* _Exercise prompt_:
Retype, character for character, the line containing "Task: Tick the" along with each line after it through the end of the data, and only those.

[Opening Data shown section]

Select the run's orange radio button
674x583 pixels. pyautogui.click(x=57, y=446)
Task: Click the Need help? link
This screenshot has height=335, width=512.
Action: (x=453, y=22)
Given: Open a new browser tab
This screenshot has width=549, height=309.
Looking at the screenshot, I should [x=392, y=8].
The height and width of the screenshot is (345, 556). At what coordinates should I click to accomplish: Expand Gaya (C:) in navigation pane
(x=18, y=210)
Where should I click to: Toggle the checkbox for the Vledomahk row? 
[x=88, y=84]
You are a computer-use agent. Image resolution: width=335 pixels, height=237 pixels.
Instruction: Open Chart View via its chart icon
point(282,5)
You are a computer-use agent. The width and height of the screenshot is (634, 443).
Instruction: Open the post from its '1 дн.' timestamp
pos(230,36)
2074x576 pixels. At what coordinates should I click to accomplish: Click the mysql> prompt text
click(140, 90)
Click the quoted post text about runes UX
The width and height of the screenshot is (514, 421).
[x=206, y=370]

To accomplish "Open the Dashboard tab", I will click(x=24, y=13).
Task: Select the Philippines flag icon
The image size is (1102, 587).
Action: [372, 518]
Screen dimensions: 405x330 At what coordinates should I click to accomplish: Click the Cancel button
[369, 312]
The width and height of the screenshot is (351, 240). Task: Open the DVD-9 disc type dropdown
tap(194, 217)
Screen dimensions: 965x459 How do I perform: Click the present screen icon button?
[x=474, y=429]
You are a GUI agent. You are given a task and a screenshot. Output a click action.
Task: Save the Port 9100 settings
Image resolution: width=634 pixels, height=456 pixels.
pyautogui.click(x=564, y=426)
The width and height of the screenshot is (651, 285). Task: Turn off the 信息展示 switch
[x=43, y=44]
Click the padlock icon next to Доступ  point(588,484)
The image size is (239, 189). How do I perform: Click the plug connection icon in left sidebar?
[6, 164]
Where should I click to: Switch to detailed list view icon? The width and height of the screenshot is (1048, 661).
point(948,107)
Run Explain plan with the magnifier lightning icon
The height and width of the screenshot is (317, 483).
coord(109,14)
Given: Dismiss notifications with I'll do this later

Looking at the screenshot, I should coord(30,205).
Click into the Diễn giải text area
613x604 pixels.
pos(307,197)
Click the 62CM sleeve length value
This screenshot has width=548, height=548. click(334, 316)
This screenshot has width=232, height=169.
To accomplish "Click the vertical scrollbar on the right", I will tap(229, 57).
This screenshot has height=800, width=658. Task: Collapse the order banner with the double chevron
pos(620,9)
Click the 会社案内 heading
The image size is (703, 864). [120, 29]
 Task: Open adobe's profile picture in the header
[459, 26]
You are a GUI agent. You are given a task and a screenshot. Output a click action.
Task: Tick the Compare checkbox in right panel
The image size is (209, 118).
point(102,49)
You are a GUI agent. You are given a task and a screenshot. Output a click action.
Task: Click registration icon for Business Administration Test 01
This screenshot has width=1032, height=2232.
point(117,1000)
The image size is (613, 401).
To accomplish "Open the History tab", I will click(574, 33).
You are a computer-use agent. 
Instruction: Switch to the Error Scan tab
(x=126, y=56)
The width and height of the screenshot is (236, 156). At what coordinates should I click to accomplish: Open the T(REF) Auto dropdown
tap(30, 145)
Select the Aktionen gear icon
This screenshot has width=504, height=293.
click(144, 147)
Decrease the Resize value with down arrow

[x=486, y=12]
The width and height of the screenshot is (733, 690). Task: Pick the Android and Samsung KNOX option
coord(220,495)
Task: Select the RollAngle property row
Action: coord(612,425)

[Closing Data shown section]

* _The answer_:
Task: Tick the Compare checkbox in right panel
The image size is (209, 118).
point(102,49)
You are a GUI agent. You are given a task and a screenshot. Output a click action.
Task: Click registration icon for Business Administration Test 01
This screenshot has width=1032, height=2232.
point(117,1000)
The image size is (613, 401).
To accomplish "Open the History tab", I will click(574, 33).
You are a computer-use agent. 
Instruction: Switch to the Error Scan tab
(x=126, y=56)
The width and height of the screenshot is (236, 156). At what coordinates should I click to accomplish: Open the T(REF) Auto dropdown
tap(30, 145)
Select the Aktionen gear icon
This screenshot has width=504, height=293.
click(144, 147)
Decrease the Resize value with down arrow

[x=486, y=12]
The width and height of the screenshot is (733, 690). Task: Pick the Android and Samsung KNOX option
coord(220,495)
Task: Select the RollAngle property row
Action: coord(612,425)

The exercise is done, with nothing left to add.